While lacking the populism, cachet, and rate of adoption of its closely related technology ‘cousin’ Software Defined Networks (SDN), Network Function Virtualization (NFV) is finally ready to come into its own. The proof is in the numbers and the reasoning behind it.

First, the numbers. According to a report by ResearchandMarkets.com “The global NFV market is expected to grow from USD 12,949 million in 2019 to USD 36,324 million by 2024, at a Compound Annual Growth Rate (CAGR) of 22.9 percent during the forecast period.”

Next, the reasoning. It’s no secret that telecom and cloud service providers have implemented NFV to optimize their networks. The architecture and technologies of these networks need answers that address their current and possible future limits and needs, not what’s come previously. NFV also offers additional capacity for Internet of Things (IoT) applications and is especially vital to service providers that continue to rely on NFV as they increase connectivity speeds in the age of 5G.

Moreover, McKinsey estimates that operators who add NFV to any cloud or any 5G network will lower capital expenditures by 40 percent.

So, NFV is not going away.

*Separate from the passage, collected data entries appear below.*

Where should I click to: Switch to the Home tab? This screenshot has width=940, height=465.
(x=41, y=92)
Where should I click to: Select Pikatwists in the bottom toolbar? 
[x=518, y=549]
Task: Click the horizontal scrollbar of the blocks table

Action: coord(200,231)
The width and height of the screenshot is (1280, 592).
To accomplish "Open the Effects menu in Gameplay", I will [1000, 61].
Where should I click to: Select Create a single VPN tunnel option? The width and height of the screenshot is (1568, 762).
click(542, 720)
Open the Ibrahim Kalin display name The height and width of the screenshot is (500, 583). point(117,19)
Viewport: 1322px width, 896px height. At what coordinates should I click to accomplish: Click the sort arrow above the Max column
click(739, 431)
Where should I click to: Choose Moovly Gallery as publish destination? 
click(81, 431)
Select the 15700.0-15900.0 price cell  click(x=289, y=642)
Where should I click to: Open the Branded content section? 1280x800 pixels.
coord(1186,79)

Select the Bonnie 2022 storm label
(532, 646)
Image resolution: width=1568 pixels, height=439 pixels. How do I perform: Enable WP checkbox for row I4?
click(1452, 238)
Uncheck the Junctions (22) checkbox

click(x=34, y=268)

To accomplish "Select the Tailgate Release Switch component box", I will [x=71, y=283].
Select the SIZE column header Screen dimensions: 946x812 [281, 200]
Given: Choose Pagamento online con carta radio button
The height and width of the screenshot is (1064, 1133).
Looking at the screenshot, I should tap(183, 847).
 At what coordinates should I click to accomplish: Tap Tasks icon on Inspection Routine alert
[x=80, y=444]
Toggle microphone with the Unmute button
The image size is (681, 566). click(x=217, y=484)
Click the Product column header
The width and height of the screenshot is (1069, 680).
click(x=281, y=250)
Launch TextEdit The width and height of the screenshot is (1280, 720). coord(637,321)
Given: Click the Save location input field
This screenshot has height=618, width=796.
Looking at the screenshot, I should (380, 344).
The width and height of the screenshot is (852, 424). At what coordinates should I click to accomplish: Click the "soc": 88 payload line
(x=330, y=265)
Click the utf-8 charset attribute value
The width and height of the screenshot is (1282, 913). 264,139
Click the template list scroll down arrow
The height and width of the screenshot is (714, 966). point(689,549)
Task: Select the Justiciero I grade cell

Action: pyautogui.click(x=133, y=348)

There are many benefits, including lower costs, better agility, faster speeds, and increased security. This article addresses these (and others) in more depth and examines how NFV will parallel the growth of other complementary technologies to support today’s next-generation networks.

What NFV is—and what it’s not

NFV is a change from using purpose-built hardware (e.g., routers, firewalls, etc.) to using generic/COTS server hardware to run applications that provide the infrastructure “functions” and run them in a virtual environment. As a result, it is frequently confused or lumped in with other virtualization uses cases like:

Edge Compute: Running user applications near the edge of the network to provide customer services and improved performance (latency).

Software-Defined Networking: Although application- and software-based, NFV focuses on providing individual network functions (e.g., jobs the network infrastructure needs performed in order to manage traffic), whereas SDN is an overall “management” of the network elements themselves, of which NFV instances can be a part.

Additionally, SDN has changed the industry by decoupling network controls from hardware and allowing the network to be managed by a much more flexible software layer. SDN-deployed networks utilize intelligent network automation to adapt to changing conditions, such as auto-detecting new networks or changes to the network, without the need for human intervention. NFV complements SDN and focuses on optimizing the network services through virtualized network applications such as switching, routing and firewalls.

According to ETSI, the European Telecommunications Standards Institute, the goal of NFV is to “transform the way that network operators architect networks by evolving standard IT virtualization technology to consolidate many network equipment types on to industry standard high-volume servers, switches and storage, which could be located in the data center, in the network or at end-customer premises.” NFV replaces traditional, custom-designed network equipment (think black boxes) that continues to dominate the installed base of networks.

The clear benefit of this is to avoid using custom hardware devices for each network function. As a result, load balancers, firewalls, IDS/IPS, and WAN accelerators can now run as a software function, without generic hardware. 

NFV Innovators: Cloud, Communication and Content Service Providers

Operators embracing NFV, SDN and open interfaces can offer extremely fast timelines to install and turn up new services, achieving a competitive edge through service agility. Complementing NFV with SDN and programmable hardware can optimize data forwarding and underlying connectivity, providing high performance and assured communications between virtual appliances.